Mario Adorf ist ein Vulkan. Und vulkanische Energien entwickelt auch die Ausstellung, die die Akademie der Künste dem 81-Jährigen in ihrem Haus am Pariser Platz widmet. Anlass ist die Schenkung seines Privatarchivs an das Institut. Rollenbücher, Briefe, Fotos, Dokumente, Treatments, Kritiken, Pressealben sind das Rückgrat der überwältigenden Schau, die zugleich ein Gang durch 60 Jahre bundesrepublikanischer Geschichte ist. In wunderbar duftenden Naturholzboxen kann man Ausschnitte aus 31 Kinofilmen bewundern. Dabei frappiert, dass der Schauspieler, der in Rom, Paris und München Wohnungen hatte, stets in der Originalsprache (Englisch, Französisch, Italienisch, Deutsch) drehte.

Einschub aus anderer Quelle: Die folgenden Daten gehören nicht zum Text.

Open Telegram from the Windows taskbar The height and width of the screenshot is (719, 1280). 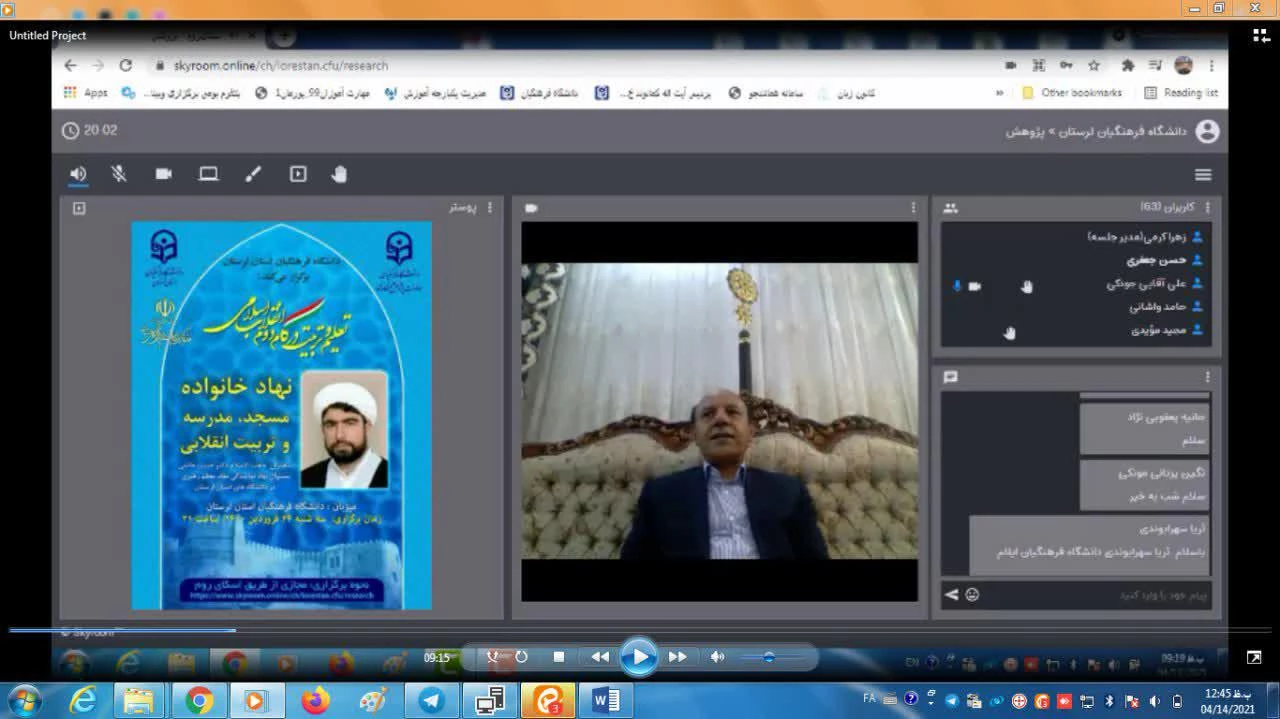(x=432, y=700)
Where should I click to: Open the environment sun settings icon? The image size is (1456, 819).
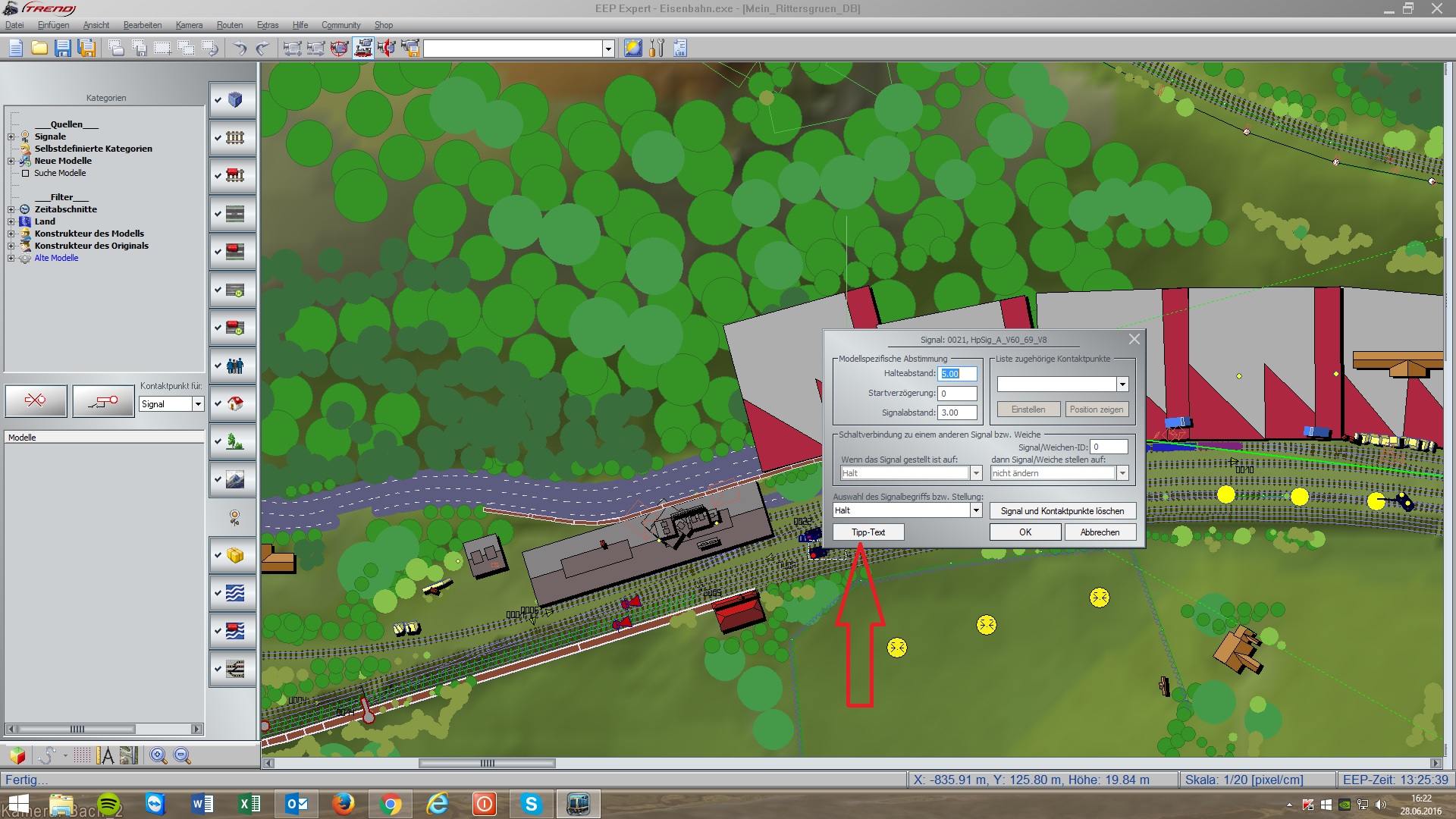click(x=632, y=49)
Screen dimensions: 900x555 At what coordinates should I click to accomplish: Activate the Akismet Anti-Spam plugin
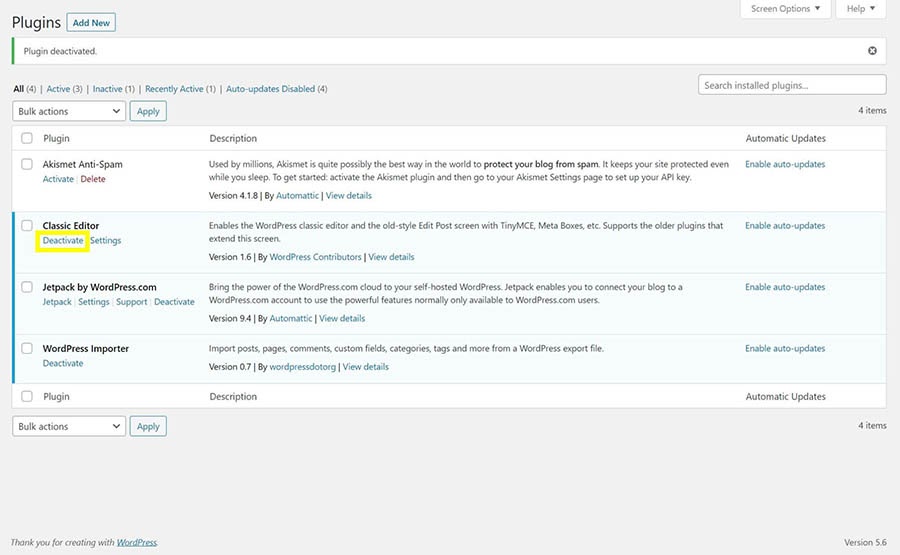(58, 179)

Als Mussolini in „Die Ermordung Mateottis“ (1973) liefert er eine perfekte italienische Parlamentsrede ab. Er ist kaum wieder zu erkennen. In seinem Soloprogramm „Al dente“ verblüfft er als Wanderer zwischen Sprachen (Französische Chansons) und Dialekten.

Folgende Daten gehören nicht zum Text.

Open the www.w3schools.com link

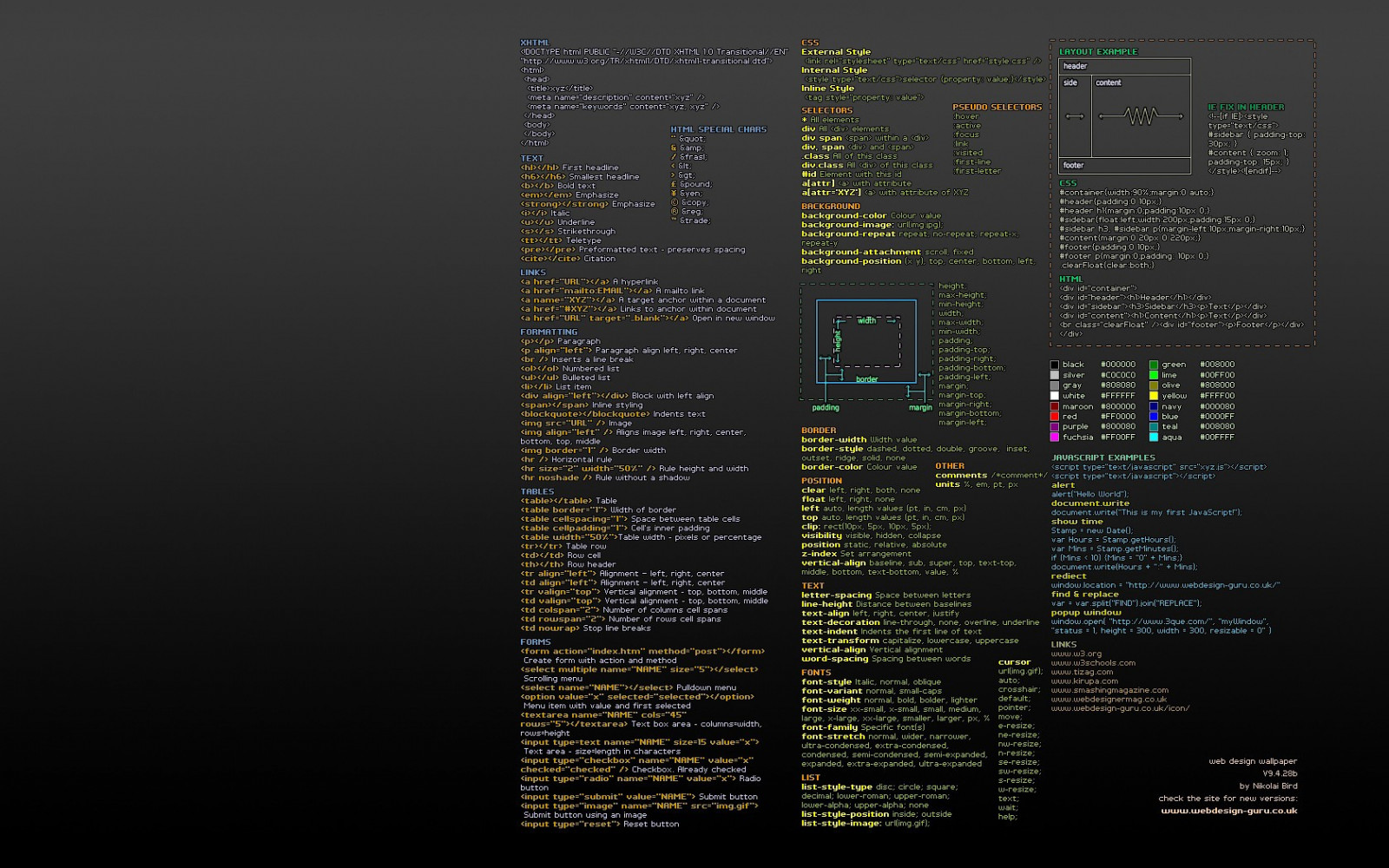[1092, 662]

Florestano Vancinis Mussolini-Film setzte den mit seiner überwältigenden Körperlichkeit auf Gangster, Schläger, Mafiahelden abonnierten Schauspieler als Charakterdarsteller durch. Die 1970 begonnene Liaison mit deutschen Autorenfilmern wie Fassbinder, Schlöndorff, Hauff, Reitz wuchs sich zu einer zweiten Glanzperiode aus. Der letzte Saal lässt auf Flatscreens Adorfs dritten Frühling in Fernsehserien wie „Der große Bellheim“ oder „Kir Royal“ Revue passieren und versammelt Interviews zum Handwerk des Schauspielers.

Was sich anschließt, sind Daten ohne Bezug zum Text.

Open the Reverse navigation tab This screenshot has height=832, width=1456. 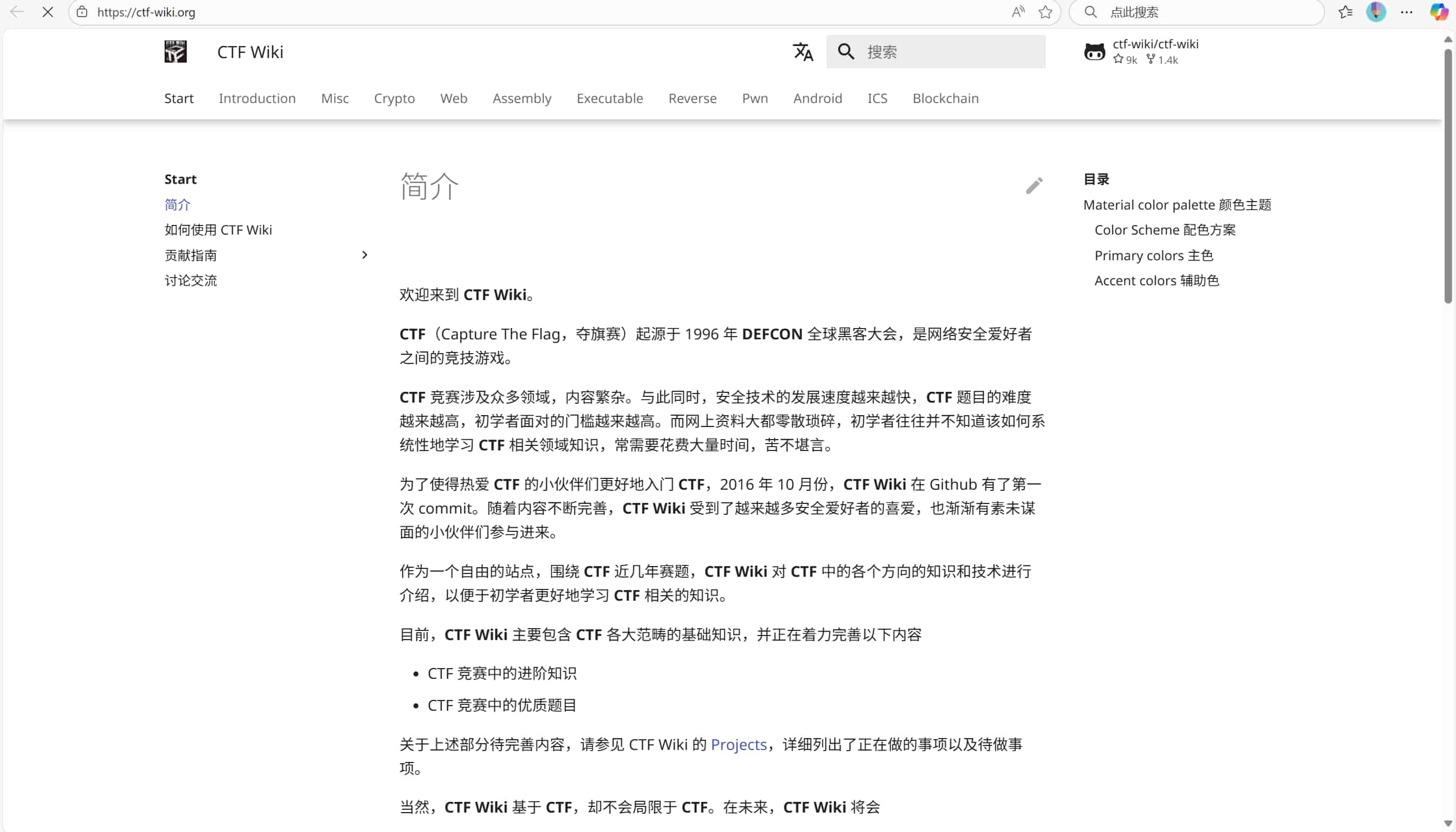692,99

Eine der größten Überraschungen dürften die 3500 Dias sein, die der 1930 als unehelicher Sohn einer deutschen Röntgenassistentin und eines süditalienischen Klinikdirektors Geborene in den 60er Jahren bei seinen Drehs in allen Teilen der Erde aufnahm, um seiner Mutter einen Eindruck von der Welt zu vermitteln. Die reiche Auswahl, mit der die Schau beginnt, bringt einem den Menschen Adorf näher: in seiner Wandlungsfähigkeit, seiner Lust auf Menschen, seiner Beobachtungsgabe, seiner Sehnsucht nach der großen weiten Welt, die den in der Provinz Aufgewachsenen nie zur Ruhe kommen ließ.

Theaterfreunde interessieren vor allem die in einem eigenen Saal reichhaltig dokumentierten Anfänge Adorfs. Seine Vorlesungsverzeichnisse und –mitschriften an den Universitäten Mainz und Zürich belegen, dass er bei dem berühmten Germanisten Willi Flemming über das Theater vom Mittelalter bis zum Barock hörte, sich Goethes Regeln für Schauspieler einprägte und an Flemmings studentischer Spielgruppe teilnahm. Über Statisterie am Zürcher Schauspielhaus kam er 1952 an die Otto-Falckenberg-Schule und von dort an die Münchner Kammerspiele, wo Kortner ihn beeindruckte. Vom Sumsemann („Peterchens Mondfahrt“ unter Everding) arbeitete er sich rasch hoch, bis er 1962 die Kammerspiele für den Film aufgab und nur noch sporadisch auf die Bühne trat. Liest man Konzept und Rezensionen seiner offenbar akrobatischen Inszenierung des „Wirrkopfs“ von Molière (1973), gewinnt man den Eindruck, sie muss wie Herbert Fritschs „Spanische Fliege“ heute an der Volksbühne gewesen sein: „Es geht nicht um eine Interpretation eines literarischen Textes, sondern um die Verwirklichung einer Vorlage für Schauspieler.“ Vitalität ist eben zeitlos. bke

Mario Adorf: ... böse kann ich auch. Akademie der Künste,
Pariser Platz, bis 15. April, Di-So 11-20 Uhr, € 6,00
Einritt frei: Jeden 1. Sonntag im Monat, Jugendliche unter 18 J.